The officer nodded and then gave a brisk command. At his words, a policeman took hold of both boys by the right and left arms, twisting them back so that if they made any great struggle to escape, their arms would be broken.

It was not till then that the full seriousness of their positions broke over the boys. Raynor gave a wrench to free himself of the grip of the police, but an excruciating pain that followed made him quickly desist.

“Keep cool, old fellow,” advised Jack, “this will all be straightened out.”

Then he turned to the English-speaking policeman.

“Of course we can send a message to the ship, and then you can speedily ascertain that we are telling the truth and set us free,” he said bravely, but with a sinking heart.

To his dismay the reply was a decided negative.

“You will be allowed to tell your story to the examining magistrate in the morning,” he said coldly. “And in the meantime, allow me to inform you that if it isn’t any more probable than the one you told me,—well——”

He shrugged his shoulders and twisted his sharp-pointed, little black mustache.

“But, great heavens, man, it’s the truth!” burst out Jack.

“No doubt, no doubt. All our prisoners tell us that,” was the reply.

Suddenly the little officer’s eyes fell on Raynor’s coat. It bulged conspicuously in one of the pockets. He stepped quickly to the American lad’s side and, with a cry of triumph, drew out a revolver.

It was the one Raynor had taken from the foot-pad; but its discovery made things look black for the boys. The officer’s eyes narrowed. He looked at them with a sneer.

“So,” he said, holding up the pistol, “you two honest, law-abiding lads carry pistols abroad at night! This discovery alone, messieurs, proves that your story is a concoction from beginning to end. If you really come off a ship, you are samples of the sort of sailors we don’t want here.”

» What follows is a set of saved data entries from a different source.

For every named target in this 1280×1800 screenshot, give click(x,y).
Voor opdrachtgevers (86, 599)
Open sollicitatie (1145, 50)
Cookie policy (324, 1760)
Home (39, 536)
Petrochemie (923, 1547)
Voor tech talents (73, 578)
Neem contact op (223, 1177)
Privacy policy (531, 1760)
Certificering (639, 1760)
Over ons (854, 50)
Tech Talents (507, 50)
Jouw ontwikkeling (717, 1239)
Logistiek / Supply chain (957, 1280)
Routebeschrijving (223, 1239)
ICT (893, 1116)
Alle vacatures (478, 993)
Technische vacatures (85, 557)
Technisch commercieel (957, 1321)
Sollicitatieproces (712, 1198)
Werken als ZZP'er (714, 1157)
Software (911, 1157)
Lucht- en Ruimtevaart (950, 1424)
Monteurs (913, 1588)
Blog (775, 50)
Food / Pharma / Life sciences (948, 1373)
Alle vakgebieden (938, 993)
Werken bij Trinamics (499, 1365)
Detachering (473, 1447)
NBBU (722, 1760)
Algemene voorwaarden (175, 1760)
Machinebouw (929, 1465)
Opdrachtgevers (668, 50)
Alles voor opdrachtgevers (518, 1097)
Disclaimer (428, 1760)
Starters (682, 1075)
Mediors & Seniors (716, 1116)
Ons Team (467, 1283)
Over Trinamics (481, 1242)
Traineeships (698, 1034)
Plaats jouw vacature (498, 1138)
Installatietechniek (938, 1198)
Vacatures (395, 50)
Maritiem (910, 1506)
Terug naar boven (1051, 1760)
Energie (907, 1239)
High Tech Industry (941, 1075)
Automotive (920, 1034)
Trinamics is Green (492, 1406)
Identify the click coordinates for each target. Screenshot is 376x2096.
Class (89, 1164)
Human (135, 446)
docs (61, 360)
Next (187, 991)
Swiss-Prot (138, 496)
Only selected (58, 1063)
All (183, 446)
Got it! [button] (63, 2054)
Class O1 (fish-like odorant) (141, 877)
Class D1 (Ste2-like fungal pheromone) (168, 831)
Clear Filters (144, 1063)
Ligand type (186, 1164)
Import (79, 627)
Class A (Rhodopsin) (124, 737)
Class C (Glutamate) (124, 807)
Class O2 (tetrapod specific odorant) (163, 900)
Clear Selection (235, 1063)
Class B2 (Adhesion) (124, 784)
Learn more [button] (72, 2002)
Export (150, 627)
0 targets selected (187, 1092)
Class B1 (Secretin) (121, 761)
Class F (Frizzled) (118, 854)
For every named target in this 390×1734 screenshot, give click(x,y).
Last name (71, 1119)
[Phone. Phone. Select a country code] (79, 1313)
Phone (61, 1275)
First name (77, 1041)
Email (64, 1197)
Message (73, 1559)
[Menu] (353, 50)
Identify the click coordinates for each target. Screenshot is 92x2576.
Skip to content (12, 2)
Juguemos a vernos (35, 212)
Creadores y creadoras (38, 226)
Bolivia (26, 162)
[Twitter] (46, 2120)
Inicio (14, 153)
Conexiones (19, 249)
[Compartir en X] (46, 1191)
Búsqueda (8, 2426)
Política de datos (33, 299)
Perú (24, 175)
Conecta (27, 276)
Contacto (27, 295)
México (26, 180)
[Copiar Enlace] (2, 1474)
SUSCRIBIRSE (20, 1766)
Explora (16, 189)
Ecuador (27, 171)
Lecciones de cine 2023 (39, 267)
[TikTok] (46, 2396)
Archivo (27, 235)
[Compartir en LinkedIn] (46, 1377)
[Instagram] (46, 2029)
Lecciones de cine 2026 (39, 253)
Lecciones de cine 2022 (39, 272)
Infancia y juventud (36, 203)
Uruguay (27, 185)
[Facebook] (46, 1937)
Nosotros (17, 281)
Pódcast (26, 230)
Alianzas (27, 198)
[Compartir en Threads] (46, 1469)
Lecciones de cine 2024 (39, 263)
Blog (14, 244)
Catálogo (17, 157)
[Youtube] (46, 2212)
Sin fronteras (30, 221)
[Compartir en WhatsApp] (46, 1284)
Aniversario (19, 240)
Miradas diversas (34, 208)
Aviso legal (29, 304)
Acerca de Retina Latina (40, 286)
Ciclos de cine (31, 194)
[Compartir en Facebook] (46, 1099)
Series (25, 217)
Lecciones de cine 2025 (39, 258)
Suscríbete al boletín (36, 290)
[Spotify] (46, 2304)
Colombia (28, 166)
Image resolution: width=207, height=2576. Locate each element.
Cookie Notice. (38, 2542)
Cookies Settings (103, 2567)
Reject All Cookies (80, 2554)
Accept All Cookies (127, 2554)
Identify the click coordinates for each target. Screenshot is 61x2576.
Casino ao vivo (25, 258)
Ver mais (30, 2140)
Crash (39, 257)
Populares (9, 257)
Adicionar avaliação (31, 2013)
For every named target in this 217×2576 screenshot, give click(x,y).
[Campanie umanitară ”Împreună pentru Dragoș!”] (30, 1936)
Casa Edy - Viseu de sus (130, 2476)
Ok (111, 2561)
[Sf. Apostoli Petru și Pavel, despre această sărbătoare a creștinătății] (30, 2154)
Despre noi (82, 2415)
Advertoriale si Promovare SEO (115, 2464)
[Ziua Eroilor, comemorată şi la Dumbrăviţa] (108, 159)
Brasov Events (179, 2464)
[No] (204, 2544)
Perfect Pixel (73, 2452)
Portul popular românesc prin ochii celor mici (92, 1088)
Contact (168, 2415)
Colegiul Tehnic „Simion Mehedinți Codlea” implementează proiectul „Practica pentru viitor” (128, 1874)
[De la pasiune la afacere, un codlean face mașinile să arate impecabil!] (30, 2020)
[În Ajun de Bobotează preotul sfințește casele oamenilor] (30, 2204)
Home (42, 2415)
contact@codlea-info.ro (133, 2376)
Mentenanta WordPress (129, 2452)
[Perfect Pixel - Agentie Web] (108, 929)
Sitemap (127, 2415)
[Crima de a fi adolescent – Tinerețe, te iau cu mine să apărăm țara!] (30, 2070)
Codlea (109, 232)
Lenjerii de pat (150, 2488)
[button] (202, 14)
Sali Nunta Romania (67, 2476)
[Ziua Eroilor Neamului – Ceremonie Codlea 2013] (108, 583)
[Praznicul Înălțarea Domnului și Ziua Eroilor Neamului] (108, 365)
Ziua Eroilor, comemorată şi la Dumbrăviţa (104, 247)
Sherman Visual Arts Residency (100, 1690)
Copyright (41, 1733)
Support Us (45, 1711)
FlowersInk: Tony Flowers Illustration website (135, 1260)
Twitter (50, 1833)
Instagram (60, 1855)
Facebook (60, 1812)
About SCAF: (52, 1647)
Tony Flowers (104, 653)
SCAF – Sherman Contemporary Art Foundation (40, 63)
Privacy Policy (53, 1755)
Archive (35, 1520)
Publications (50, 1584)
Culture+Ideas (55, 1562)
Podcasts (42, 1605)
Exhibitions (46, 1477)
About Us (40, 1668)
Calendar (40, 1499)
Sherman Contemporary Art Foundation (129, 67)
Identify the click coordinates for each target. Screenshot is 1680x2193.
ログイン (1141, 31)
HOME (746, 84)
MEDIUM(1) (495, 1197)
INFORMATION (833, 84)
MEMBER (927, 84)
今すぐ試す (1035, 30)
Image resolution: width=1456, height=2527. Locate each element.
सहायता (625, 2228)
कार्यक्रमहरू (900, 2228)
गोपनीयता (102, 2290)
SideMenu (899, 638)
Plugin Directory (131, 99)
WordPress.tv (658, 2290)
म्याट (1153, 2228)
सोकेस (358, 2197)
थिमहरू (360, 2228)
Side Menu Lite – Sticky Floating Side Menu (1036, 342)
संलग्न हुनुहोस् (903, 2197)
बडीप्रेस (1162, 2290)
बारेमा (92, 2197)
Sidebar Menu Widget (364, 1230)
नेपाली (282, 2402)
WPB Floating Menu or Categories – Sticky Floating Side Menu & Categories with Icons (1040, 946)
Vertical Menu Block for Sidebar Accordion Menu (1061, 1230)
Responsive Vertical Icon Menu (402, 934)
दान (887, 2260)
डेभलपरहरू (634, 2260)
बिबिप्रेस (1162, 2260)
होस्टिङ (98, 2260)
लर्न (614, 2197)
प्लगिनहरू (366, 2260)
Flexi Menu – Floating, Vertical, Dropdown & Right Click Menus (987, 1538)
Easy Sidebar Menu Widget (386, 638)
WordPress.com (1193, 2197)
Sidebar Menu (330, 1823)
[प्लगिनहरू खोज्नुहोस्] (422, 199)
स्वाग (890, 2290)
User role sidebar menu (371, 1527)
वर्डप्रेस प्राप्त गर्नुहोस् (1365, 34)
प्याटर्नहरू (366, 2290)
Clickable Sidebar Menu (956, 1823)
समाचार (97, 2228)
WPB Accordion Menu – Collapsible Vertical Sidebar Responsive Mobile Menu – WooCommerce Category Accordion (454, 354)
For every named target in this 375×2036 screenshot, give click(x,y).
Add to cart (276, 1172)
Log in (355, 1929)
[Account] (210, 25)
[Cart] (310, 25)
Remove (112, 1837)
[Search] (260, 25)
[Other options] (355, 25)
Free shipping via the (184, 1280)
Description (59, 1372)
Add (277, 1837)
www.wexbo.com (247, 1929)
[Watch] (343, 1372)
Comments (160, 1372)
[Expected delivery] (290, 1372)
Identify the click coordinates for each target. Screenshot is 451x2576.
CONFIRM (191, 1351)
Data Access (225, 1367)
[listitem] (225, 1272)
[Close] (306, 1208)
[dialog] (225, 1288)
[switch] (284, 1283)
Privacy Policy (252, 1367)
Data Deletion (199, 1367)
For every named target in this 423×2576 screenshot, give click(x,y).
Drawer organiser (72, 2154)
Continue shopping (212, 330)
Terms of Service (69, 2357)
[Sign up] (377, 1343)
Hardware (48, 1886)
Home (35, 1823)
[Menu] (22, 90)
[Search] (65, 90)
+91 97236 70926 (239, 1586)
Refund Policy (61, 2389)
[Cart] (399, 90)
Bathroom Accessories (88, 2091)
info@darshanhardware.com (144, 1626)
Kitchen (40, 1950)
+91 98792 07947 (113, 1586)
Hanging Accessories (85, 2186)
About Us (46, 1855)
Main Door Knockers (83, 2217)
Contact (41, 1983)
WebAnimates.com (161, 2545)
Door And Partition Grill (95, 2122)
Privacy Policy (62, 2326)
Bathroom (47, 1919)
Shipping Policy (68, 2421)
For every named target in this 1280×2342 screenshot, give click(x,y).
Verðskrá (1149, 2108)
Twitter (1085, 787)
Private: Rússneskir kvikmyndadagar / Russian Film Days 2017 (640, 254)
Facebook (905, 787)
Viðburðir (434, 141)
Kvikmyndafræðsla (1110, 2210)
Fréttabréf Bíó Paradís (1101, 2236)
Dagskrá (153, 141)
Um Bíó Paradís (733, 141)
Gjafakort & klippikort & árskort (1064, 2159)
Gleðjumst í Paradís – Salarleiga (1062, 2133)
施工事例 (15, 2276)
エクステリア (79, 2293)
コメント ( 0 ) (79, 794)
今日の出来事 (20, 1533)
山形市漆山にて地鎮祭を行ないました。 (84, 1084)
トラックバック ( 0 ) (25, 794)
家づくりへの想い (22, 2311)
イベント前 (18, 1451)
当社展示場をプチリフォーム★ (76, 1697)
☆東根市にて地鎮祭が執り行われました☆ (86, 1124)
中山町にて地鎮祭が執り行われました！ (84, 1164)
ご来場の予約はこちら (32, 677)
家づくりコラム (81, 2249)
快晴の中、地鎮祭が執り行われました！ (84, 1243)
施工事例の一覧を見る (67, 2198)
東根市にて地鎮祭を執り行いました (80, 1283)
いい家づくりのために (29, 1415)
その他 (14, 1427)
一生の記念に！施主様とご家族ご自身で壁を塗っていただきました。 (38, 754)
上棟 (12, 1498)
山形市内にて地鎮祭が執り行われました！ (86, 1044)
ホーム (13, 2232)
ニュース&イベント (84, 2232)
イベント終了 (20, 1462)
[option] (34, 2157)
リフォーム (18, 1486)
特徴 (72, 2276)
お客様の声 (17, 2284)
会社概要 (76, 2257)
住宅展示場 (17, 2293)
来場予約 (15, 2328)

Jack tried in vain to be heard, but a wave of the hand enjoining silence and a crisp command to the subordinate police silenced him.

The next moment, held as if they had been desperate characters, the two boys found themselves, under armed guard, being marched through the sleeping city of Antwerp to prison cells.

Here was a fine end to their evening of adventure. But protests, they knew, would be worse than silence, and so they submitted to being ignominiously marched along without uttering a word. Beside them strutted the little officer, vastly proud of his “important captures,” word of which he took care reached the newspapers that night.